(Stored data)

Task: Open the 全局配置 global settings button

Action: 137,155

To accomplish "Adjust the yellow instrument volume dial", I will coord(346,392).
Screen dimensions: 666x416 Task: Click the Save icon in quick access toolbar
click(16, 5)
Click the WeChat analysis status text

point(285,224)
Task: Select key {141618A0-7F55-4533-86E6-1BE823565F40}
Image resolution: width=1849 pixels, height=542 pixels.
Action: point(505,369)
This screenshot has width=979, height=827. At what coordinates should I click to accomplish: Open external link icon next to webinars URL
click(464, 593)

* * *

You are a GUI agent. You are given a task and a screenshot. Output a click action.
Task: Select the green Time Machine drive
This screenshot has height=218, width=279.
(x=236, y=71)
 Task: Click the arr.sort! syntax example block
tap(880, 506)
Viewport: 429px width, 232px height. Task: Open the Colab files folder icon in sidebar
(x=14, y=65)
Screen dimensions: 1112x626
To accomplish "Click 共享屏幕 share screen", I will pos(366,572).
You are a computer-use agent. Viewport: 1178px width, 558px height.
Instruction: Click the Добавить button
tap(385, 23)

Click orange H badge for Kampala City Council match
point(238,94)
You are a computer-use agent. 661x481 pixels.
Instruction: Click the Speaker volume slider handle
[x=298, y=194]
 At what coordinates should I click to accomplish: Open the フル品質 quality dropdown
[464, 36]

WHAT YOU NEED TO DO:
Filter the entries down to the lines holding the string "computer". Copy each of those lines.

TASK SOLUTION:
You are a computer-use agent. Viewport: 1178px width, 558px height.
You are a computer-use agent. 661x481 pixels.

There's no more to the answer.